4 Kai jie kasdien kartodavo tai, bet jis nekreipė dėmesio, jie pranešė Hamanui. Jie norėjo įsitikinti, ar Mordechajas laikysis savo žodžio, nes jis buvo pasisakęs esąs žydas.
5 Hamanas, matydamas, kad Mordechajas nesilenkia prieš jį ir nepagerbia jo, užsidegė pykčiu.
6 Jis manė, kad neverta kelti rankos prieš vieną Mordechają, nes jie pasakė jam Mordechajo tautybę. Todėl Hamanas nusprendė išžudyti visus žydus visoje Ahasvero karalystėje.
7 Dvyliktaisiais karaliaus Ahasvero metais, pirmą mėnesį, vadinamą nisanu, buvo metamas Pur, tai yra burtas, Hamano akivaizdoje kiekvienai dienai ir kiekvienam mėnesiui iki dvylikto mėnesio adaro.
8 Hamanas sakė karaliui Ahasverui: "Tavo karalystėje gyvena išsklaidyta tauta; jos įstatymai yra skirtingi nuo kitų tautų įstatymų, be to, jie nesilaiko karaliaus įstatymų. Karaliui nėra naudinga juos taip palikti.
9 Jei karalius sutinka, tebūna išleistas įsakymas juos išnaikinti, ir aš duosiu dešimt tūkstančių talentų sidabro karaliaus iždui".
10 Karalius numovė žiedą nuo savo piršto ir padavė agagui Hamanui, Hamedatos sūnui, žydų priešui,
11 ir tarė Hamanui: "Sidabrą pasilaikyk sau, o su žydų tauta daryk, kaip tau patinka".
12 Pirmo mėnesio tryliktą dieną buvo sušaukti karaliaus raštininkai ir, Hamanui diktuojant, buvo parašyti laiškai visiems vietininkams, kraštų valdytojams, kunigaikščiams ir tautoms jų kalba, karaliaus Ahasvero vardu ir užantspauduoti karaliaus žiedu.

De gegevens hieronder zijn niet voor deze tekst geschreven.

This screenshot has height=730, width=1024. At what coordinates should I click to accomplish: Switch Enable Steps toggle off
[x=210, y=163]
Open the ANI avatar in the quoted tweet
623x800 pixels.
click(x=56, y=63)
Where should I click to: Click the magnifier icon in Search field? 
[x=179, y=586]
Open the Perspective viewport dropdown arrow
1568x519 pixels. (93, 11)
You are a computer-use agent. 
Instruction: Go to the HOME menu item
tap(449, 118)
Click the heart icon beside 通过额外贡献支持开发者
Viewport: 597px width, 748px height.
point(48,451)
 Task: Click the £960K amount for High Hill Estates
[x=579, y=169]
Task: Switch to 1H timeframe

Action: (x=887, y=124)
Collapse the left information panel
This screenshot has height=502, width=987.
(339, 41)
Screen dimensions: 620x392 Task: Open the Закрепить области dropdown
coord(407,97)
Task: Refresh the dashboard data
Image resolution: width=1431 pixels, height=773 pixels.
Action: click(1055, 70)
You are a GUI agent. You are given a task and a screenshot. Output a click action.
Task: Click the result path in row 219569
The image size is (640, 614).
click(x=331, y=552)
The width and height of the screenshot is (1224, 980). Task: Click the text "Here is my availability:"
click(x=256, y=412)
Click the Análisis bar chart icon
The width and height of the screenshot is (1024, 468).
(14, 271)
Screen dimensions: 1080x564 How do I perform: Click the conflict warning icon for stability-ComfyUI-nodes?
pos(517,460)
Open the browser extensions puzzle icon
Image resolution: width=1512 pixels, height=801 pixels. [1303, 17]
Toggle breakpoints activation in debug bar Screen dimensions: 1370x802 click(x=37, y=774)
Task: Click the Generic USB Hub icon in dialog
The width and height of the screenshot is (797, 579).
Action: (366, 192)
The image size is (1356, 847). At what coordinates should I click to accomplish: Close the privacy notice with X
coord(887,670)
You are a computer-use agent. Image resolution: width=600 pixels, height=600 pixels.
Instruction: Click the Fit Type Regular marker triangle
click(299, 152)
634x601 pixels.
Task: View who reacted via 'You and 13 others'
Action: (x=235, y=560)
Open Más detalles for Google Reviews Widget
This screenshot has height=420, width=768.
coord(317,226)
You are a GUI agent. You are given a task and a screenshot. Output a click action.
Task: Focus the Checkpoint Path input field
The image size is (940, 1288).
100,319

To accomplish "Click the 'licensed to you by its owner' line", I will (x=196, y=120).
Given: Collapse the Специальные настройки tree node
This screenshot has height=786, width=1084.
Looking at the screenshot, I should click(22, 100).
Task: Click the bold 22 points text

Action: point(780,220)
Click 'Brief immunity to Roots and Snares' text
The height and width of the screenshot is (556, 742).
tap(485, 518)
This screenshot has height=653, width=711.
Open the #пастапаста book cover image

13 Laiškai buvo išsiųsti per pasiuntinius į visus karaliaus kraštus, kad per vieną dieną, tai yra dvylikto mėnesio, vadinamo Adaru, tryliktą dieną, išžudytų ir išnaikintų visus žydus: jaunus, senus, moteris ir vaikus, o jų turtą paimtų.
14 Tų laiškų nuorašus įsakyta paskelbti visoms tautoms, kad jie pasiruoštų skirtai dienai.
15 Karaliaus įsakymu pasiuntiniai išskubėjo, ir šis įsakymas buvo paskelbtas sostinėje Sūzuose. Karalius ir Hamanas sėdėjo ir gėrė, o Sūzų miestas buvo sujudęs.